[DATA EXCERPTS — start]
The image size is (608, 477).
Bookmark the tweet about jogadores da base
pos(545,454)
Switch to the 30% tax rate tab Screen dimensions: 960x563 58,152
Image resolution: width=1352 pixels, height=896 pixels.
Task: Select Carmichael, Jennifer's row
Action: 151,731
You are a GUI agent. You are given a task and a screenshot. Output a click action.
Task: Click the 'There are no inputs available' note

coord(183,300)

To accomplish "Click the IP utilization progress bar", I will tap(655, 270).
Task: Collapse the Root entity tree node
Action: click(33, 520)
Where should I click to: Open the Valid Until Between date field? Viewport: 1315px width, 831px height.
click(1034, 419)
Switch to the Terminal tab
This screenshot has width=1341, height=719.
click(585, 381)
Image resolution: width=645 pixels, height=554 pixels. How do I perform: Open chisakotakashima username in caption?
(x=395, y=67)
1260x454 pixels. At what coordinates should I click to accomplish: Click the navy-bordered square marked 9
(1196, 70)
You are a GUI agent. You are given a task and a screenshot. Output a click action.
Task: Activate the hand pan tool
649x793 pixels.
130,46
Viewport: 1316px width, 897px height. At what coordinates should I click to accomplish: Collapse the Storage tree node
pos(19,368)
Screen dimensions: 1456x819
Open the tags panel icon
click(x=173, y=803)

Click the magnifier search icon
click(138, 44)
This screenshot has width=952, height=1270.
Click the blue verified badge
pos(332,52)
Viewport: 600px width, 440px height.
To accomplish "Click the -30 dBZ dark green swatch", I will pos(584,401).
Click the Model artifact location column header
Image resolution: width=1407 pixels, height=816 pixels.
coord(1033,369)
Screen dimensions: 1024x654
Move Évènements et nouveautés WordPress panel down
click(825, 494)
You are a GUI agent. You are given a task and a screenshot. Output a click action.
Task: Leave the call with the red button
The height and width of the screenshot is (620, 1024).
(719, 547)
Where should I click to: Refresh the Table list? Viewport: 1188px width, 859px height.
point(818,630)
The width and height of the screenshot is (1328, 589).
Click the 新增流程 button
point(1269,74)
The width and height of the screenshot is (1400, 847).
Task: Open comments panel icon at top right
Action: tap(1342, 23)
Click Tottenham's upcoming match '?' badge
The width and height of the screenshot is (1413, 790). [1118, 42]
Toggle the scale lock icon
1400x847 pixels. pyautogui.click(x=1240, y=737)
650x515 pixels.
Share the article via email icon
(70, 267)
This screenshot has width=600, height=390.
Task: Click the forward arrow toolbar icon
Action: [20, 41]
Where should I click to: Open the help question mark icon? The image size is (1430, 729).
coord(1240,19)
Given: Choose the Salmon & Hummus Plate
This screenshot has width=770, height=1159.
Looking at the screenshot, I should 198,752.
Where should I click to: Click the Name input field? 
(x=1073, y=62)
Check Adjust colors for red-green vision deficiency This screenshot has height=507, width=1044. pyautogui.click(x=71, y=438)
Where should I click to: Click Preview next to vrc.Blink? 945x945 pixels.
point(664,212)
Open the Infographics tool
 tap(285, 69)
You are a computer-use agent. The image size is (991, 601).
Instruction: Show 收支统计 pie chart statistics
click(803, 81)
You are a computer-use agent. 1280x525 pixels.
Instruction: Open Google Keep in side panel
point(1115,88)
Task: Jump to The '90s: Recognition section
[DATA EXCERPTS — finish]
In full and exactly, transcribe the material above.

The image size is (608, 477).
Bookmark the tweet about jogadores da base
pos(545,454)
Switch to the 30% tax rate tab Screen dimensions: 960x563 58,152
Image resolution: width=1352 pixels, height=896 pixels.
Task: Select Carmichael, Jennifer's row
Action: 151,731
You are a GUI agent. You are given a task and a screenshot. Output a click action.
Task: Click the 'There are no inputs available' note

coord(183,300)

To accomplish "Click the IP utilization progress bar", I will tap(655, 270).
Task: Collapse the Root entity tree node
Action: click(33, 520)
Where should I click to: Open the Valid Until Between date field? Viewport: 1315px width, 831px height.
click(1034, 419)
Switch to the Terminal tab
This screenshot has width=1341, height=719.
click(585, 381)
Image resolution: width=645 pixels, height=554 pixels. How do I perform: Open chisakotakashima username in caption?
(x=395, y=67)
1260x454 pixels. At what coordinates should I click to accomplish: Click the navy-bordered square marked 9
(1196, 70)
You are a GUI agent. You are given a task and a screenshot. Output a click action.
Task: Activate the hand pan tool
649x793 pixels.
130,46
Viewport: 1316px width, 897px height. At what coordinates should I click to accomplish: Collapse the Storage tree node
pos(19,368)
Screen dimensions: 1456x819
Open the tags panel icon
click(x=173, y=803)

Click the magnifier search icon
click(138, 44)
This screenshot has width=952, height=1270.
Click the blue verified badge
pos(332,52)
Viewport: 600px width, 440px height.
To accomplish "Click the -30 dBZ dark green swatch", I will pos(584,401).
Click the Model artifact location column header
Image resolution: width=1407 pixels, height=816 pixels.
coord(1033,369)
Screen dimensions: 1024x654
Move Évènements et nouveautés WordPress panel down
click(825, 494)
You are a GUI agent. You are given a task and a screenshot. Output a click action.
Task: Leave the call with the red button
The height and width of the screenshot is (620, 1024).
(719, 547)
Where should I click to: Refresh the Table list? Viewport: 1188px width, 859px height.
point(818,630)
The width and height of the screenshot is (1328, 589).
Click the 新增流程 button
point(1269,74)
The width and height of the screenshot is (1400, 847).
Task: Open comments panel icon at top right
Action: tap(1342, 23)
Click Tottenham's upcoming match '?' badge
The width and height of the screenshot is (1413, 790). [1118, 42]
Toggle the scale lock icon
1400x847 pixels. pyautogui.click(x=1240, y=737)
650x515 pixels.
Share the article via email icon
(70, 267)
This screenshot has width=600, height=390.
Task: Click the forward arrow toolbar icon
Action: [20, 41]
Where should I click to: Open the help question mark icon? The image size is (1430, 729).
coord(1240,19)
Given: Choose the Salmon & Hummus Plate
This screenshot has width=770, height=1159.
Looking at the screenshot, I should 198,752.
Where should I click to: Click the Name input field? 
(x=1073, y=62)
Check Adjust colors for red-green vision deficiency This screenshot has height=507, width=1044. pyautogui.click(x=71, y=438)
Where should I click to: Click Preview next to vrc.Blink? 945x945 pixels.
point(664,212)
Open the Infographics tool
 tap(285, 69)
You are a computer-use agent. The image size is (991, 601).
Instruction: Show 收支统计 pie chart statistics
click(803, 81)
You are a computer-use agent. 1280x525 pixels.
Instruction: Open Google Keep in side panel
point(1115,88)
Task: Jump to The '90s: Recognition section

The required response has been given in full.